Jour 15 - Samedi 22 avril 2000
Le jour du retour en France arrive avec regret.
Tout le monde se lève. Je ferme les bagages et les dépose devant la porte, dans le couloir.
Au restaurant, le groupe Thot est au complet. Nous prenons notre dernier petit-déjeuner égyptien et rejoingnons le guide. A l'extérieur de l'hôtel, stationne l'autocar. Le chauffeur nubien charge les nombreuses valises dans la soute et nous reprenons la route pour l'aéroport international du Caire, Matar el Gedid.
Une fois assis dans l'avion, notre coeur est lourd de regret : finie la belle vie, finies les merveilles! Dans quelques heures, la vie françaises nous rongera le moral...
Lorsque l'avion se mit à quitter le tarmac de l'aéroport, je me mis à pleurer, comme si quelque chose me retenait en Egypte. Je me jure de revenir régulièrement.
Pour l'instant, je sens mes intestins gargouiller! La dysenterie me gagne aussi. Comme une bécasse, je ne me suis pas lavée les dents avec de l'eau minérale ce matin, mais celle du robinet...
Résultat de mon inconscience : 4h30 de vol où j'ai visité les toilettes d'Egypt'Air six fois!
Arrivés à la maison, Alexandre nous déclare :
"Les Egyptiens, eux, ont la valeur de la vie malgré la pauvreté. Nous, les Français, nous avons la valeur du fric, et ça pue..."
Alors si un jeune de 17 ans s'en rend compte, c'est qu'il y a malaise quelque part...
Ma petite citation finale que je dédie à l'Egypte
"Dormez en paix,
Vous tous qui avez mon respect
Vous qui avez sué durant des années
Pour bâtir tant de grandiose, tant de beauté.
Dormez en paix,
Vous, Pharaons, Epouses, Enfants
Vous qui avez voulu ce faste pour l'Eternité
Qui existe toujours pour notre plus grand bonheur.
Grande Egypte,
Que ton avenir reste serein
Que tes beautés soient préservées!
Laisse-moi te visiter encore longtemps
Pour mon éternité,
Tu m'offres tant de bonheur...
Ouvre-moi tes bras afin de m'accueillir
D'ici quelques années
Pour dans ton coeur me laisser vieillir."
FIN
Exactement 7 ans et 8 jours après j'y perdais ma première vie dans un accident à Louxor... dont les dieux m'ont protégée allons savoir comment et pourquoi?? Sans doute pour que j'y retourne une 8ème fois pour y demeurer définitivement??

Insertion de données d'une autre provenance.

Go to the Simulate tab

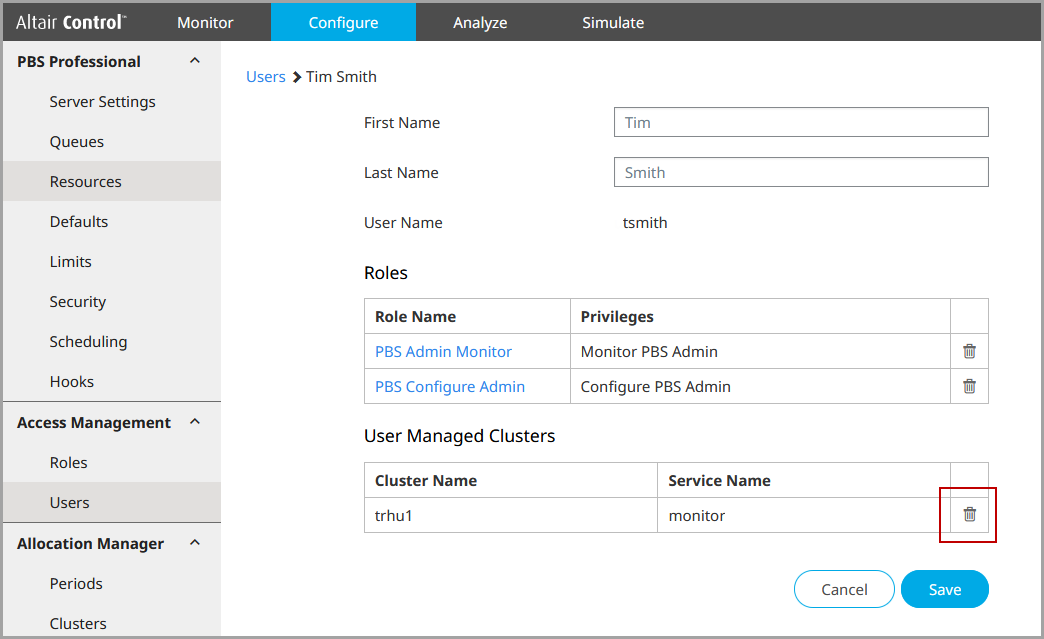click(x=613, y=22)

Ce récit fut terminé le 12 avril 2001, un an après avoir fait ce voyage. Mais un nouveau départ était déjà prévu, mais cette fois-ci en toute liberté! En 2002, l'Egypte m'ouvrit les portes de l'écriture publié de mon premier roman dont la première moitié raconte mon second périple en Egypte pour être romancé ensuite avec une fin qui me fait peur à moi-même, prédiction de ce qui m'arriva en avril 2007...
Vendredi 18 mai 2001, date des dernières corrections de ce récit, j'apprenais que Monsieur LAUER, âgé de 99 ans, venait de s'éteindre.
"Que les Dieux vous ouvrent les portes de l'Am-Douat, Monsieur, ils vous le doivent bien".